Таможенный склад представлял собой огромный ангар, примыкавший к путям станции «Ярославль-Грузовая», отделенный от улицы глухим забором. Отпустив извозчика, я подошел к воротам, и громко забарабанил кулаком, а, через пару минут, еще и каблуками сапог.
Устав бить по калитке, я уже собрался… Что я собрался, я не успел додумать — в калитке приоткрылось маленькое окошечко, и оттуда высунулись чьи-то густые усы.
— Что вам нужно, сударь?
— Начальника таможни хотел бы увидеть.
— А нет его, домой отъехавши.
— Хорошо, отдыхать, при вашей трудной службе, тоже надо. А товарища начальника таможни?
— Его не видел…
Примерно представляя коррумпированность местных государственных органов, я вытащил из большой корзинки, которую я прикупил в дороге в местном аналоге универсального магазина, бутылку «казенки» и сунул в окошка:
— Вот тебе, служивый, современный оптический прибор, позволяет увидеть начальника на любом расстоянии.
— О, до чего современная наука дошла! — восхитился таможенник, принимая подношение: — И правда, работает. Вижу, что начальство к своему кабинету поспешает, чтобы, значит встретить вас….
— Доложи, князь Булатов Олег Александрович.
— а князей у нас без доклада велено пускать… — за калиткой залязгали запоры: — Прошу проследовать, ваше сиятельство.
Кабинет товарища (или заместителя) начальника таможни по станции «Ярославль — Грузовая» был тесным и душным, заваленным кипами документов и стоящими в углу ящиками.

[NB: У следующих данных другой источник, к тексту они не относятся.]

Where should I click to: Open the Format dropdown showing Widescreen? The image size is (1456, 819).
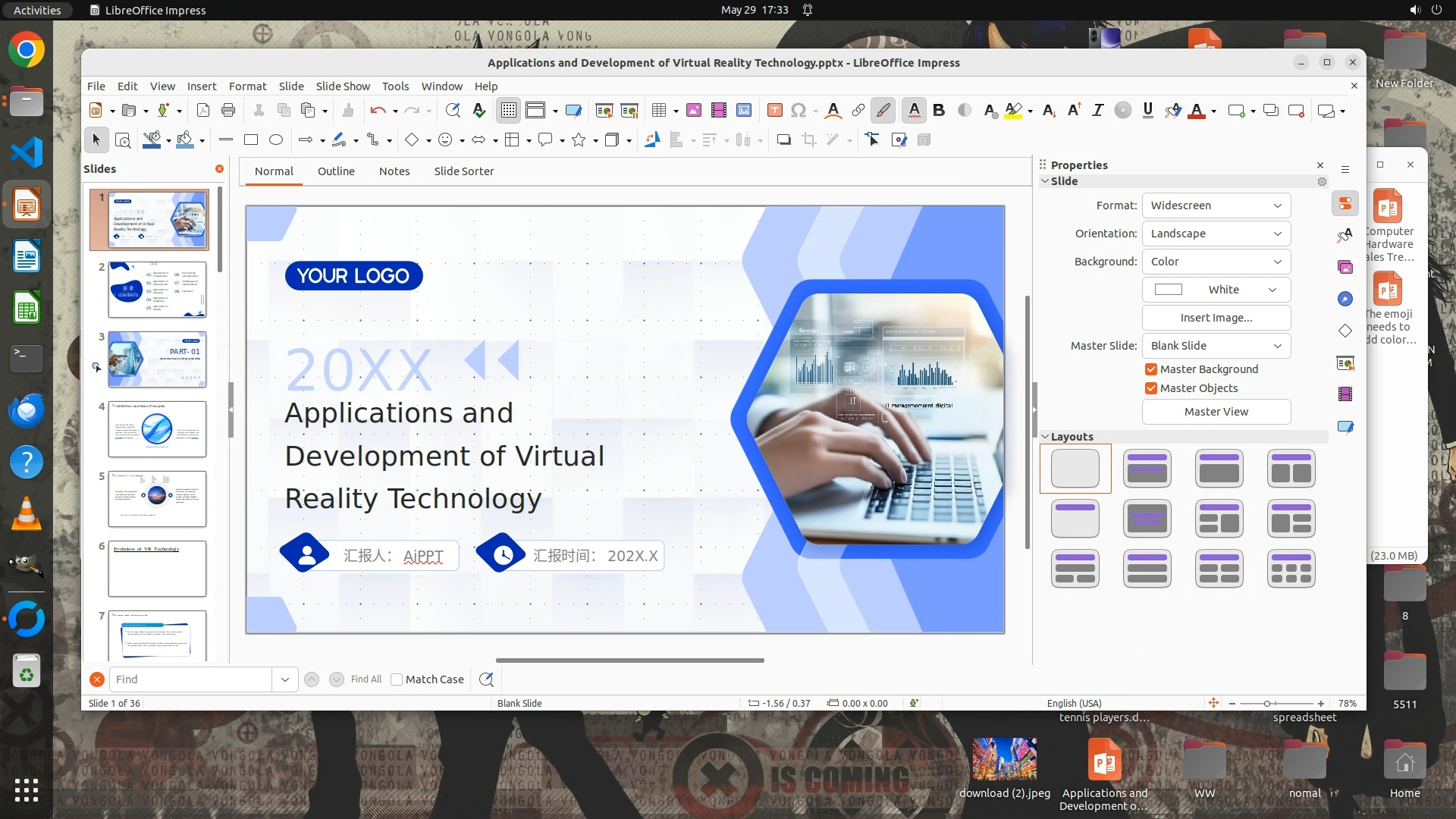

— Что у вас? — поднял голову от бумаг потасканный мужчина средних лет, с густыми, но, какими-то выцветшими, бакенбардами, намечающейся лысиной и светло-серыми глазами: — Корзину туда поставьте и давайте документы.
— Нет у меня документов, я к вам просто поговорить пришел…
— Молодой человек, если вы сюда забежали шутки пошутить…
— Князь Булатов Олег Александрович. — я подал руку, которую чиновник, с некоторой растерянностью, пожал.
— Коллежский секретарь Устинов Миодраг Рогистович, товарищ начальника…
— Я к вам сударь по-простому, хотел вас, от трудов ваших ненадолго отвлечь, по приятельски, ужином угостить, да посоветоваться… — я сдвинул в сторону кипу бумаг, расстелил рушник, на который начал выставлять свое подношение — две бутылки шампанского, бутылочку коньяка, ветчину, белую булку ну и прочую закуску, которую я приобрел, чтобы растопить суровое сердце старого таможенника.
После первой мы быстренько выпили по второй, после чего местный начальник выжидательно уставился на меня своими блёклыми глазами.